U.S. Football Coach Stopped by Atheists from Praying With Team, But Players Keep Tradition Going
"You may have stopped our coach from praying, but you can't stop us."
This was the implicit message relayed by the members of a high school football team in Pennsylvania, U.S.A. to an atheist group, The Freedom From Religion Foundation (FFRF). The defiant response came after the FFRF succeeded in stopping Dunmore High School football coach Jack Henzes from leading his team in prayer at the 50-yard-line, temporarily stopping a nearly five-decade-old prayer tradition, according to Faith Wire.
Henzes had reportedly been leading the team in prayer before kick-off each game for the past 45 years before the FFRF filed a complaint over the practice, WBRE-TV reported.
The atheist activist group claimed that what the coach was doing was unconstitutional since his prayer was allegedly an endorsement of religion, an act banned in the U.S. Constitution.
"When a public school employee acting in an official capacity organises, leads or participates in team prayer, he effectively endorses religion on the district's behalf," the FFRF argued.

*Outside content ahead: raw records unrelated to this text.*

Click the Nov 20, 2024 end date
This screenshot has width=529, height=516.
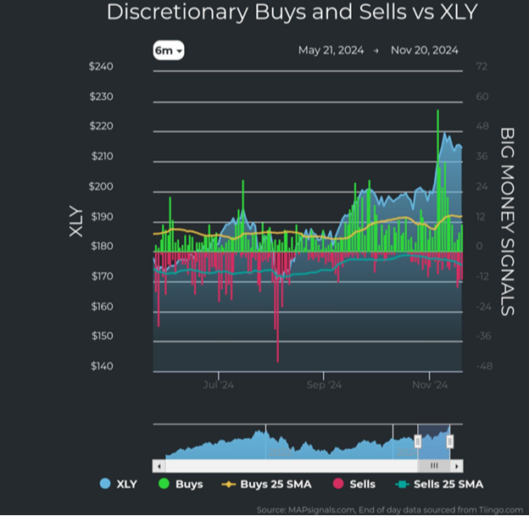tap(424, 50)
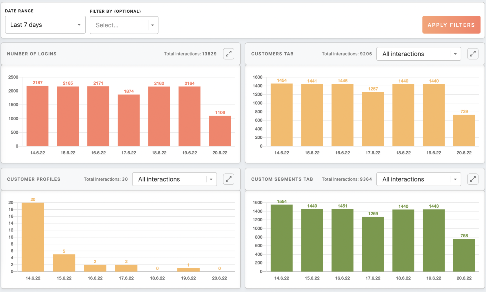Open the Date Range dropdown
The image size is (486, 292).
click(x=45, y=25)
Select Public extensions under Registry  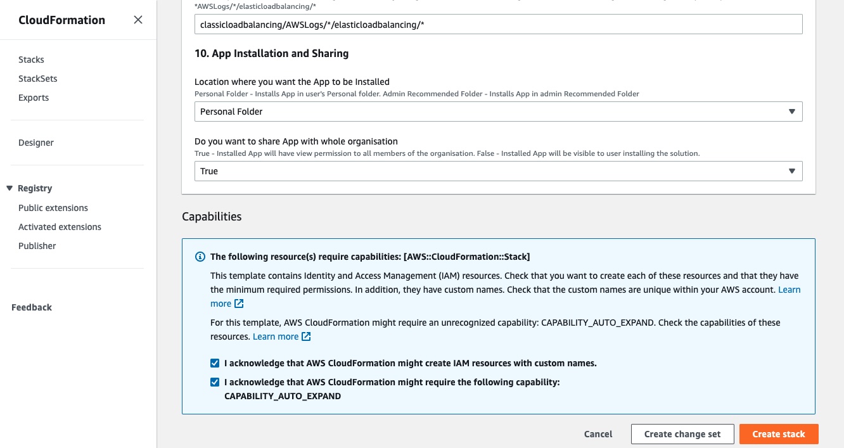(53, 208)
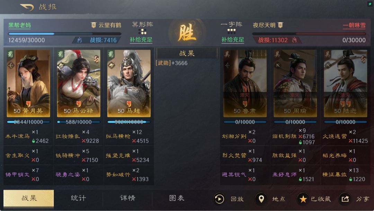Viewport: 374px width, 211px height.
Task: Switch to the 详情 tab
Action: coord(127,198)
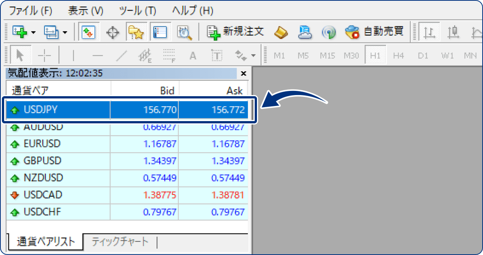Screen dimensions: 483x255
Task: Switch timeframe to H4
Action: [399, 55]
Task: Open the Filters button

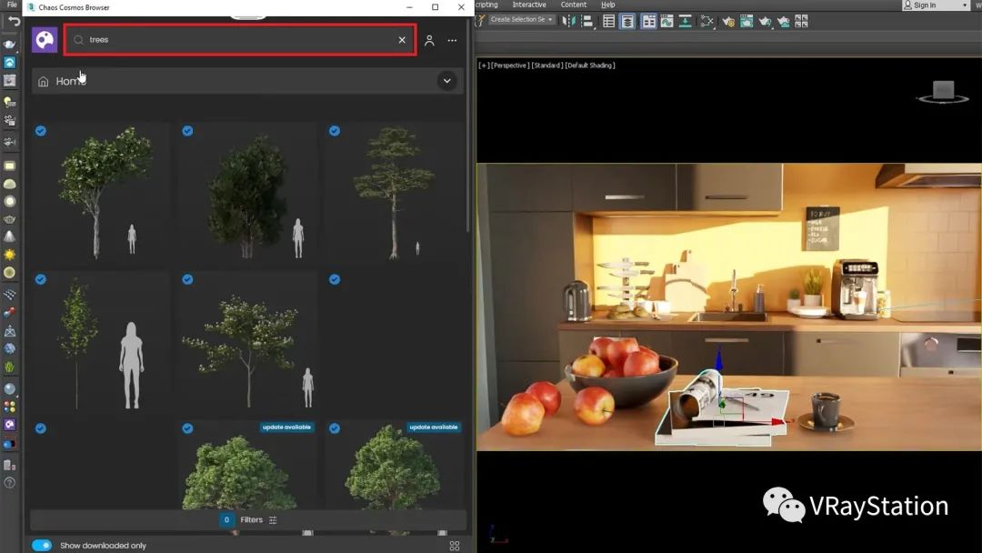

Henzes defended his action, saying that he leads his team in prayer before games so that no one would get hurt on the field. He added that none of the players were ever forced to pray or participate in the group invocation.
Nevertheless, Dunmore School District acceded to the FFRF complaint, which was made in June, and stopped Henzes from leading his team in prayer.

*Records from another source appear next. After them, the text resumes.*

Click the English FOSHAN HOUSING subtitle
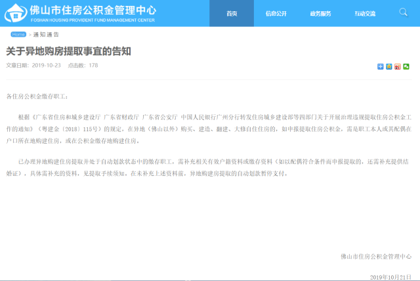pyautogui.click(x=93, y=20)
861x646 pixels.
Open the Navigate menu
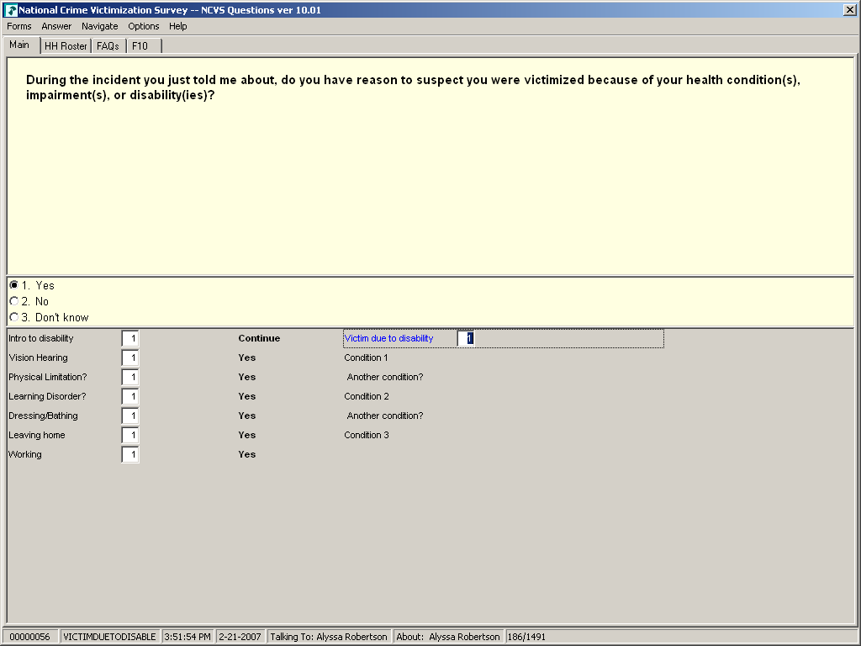tap(99, 26)
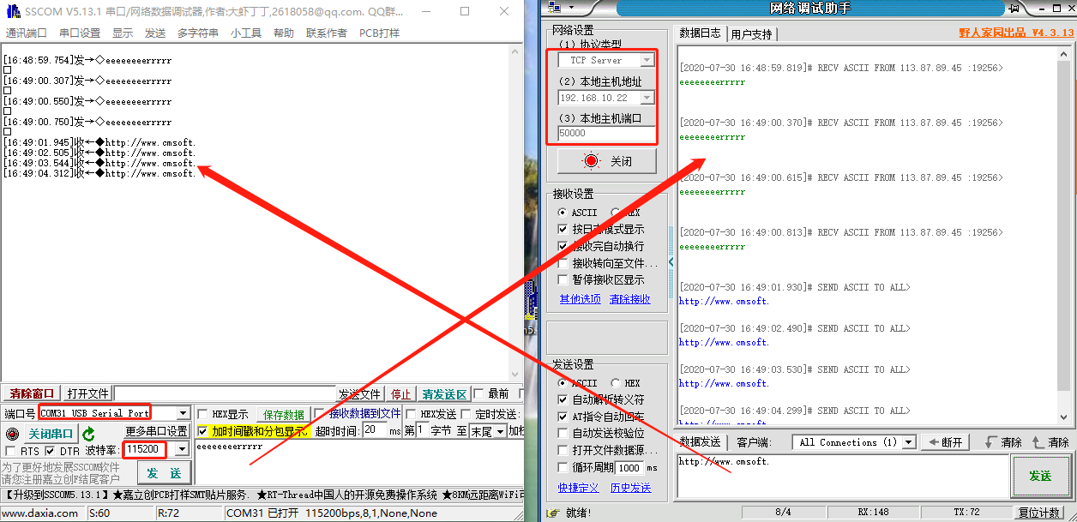Image resolution: width=1077 pixels, height=522 pixels.
Task: Click the 清除 eraser icon to clear the log
Action: [x=1002, y=441]
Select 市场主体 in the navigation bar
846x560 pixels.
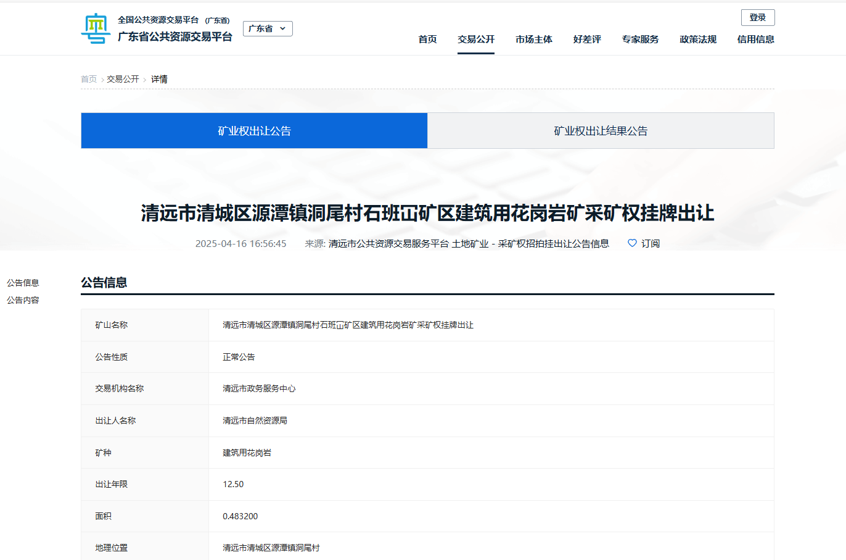534,39
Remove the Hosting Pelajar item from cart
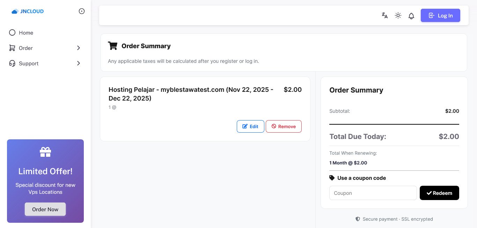The image size is (477, 228). pyautogui.click(x=284, y=126)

But this did not stop Henzes' players from praying on the field before a game, even without their coach, knowing that student-led prayer is allowed in public schools.
The players said they will carry on their school's prayer tradition, despite their coaches' absence.
"I'm very religious myself and I believe that it's tradition that we need to keep it going. It's a shame that it got called off, but it is what it is," said Chris Murray, a Dunmore High School junior, according to CBN News.
Many Dunmore residents criticised the school district's decision to stop Henzes from leading a prayer in public.
"I don't understand how people have this much time on their hands to protest issues like this when there are so many major issues out there," resident Beth Ann Zero told WNEP-TV.
"It's just something you're accustomed to doing every day, and Coach Henzes doesn't just teach football, he teaches life lessons, and this is a life lesson I'm sure he'll teach the Bucks," alumnus Sal Marchese said.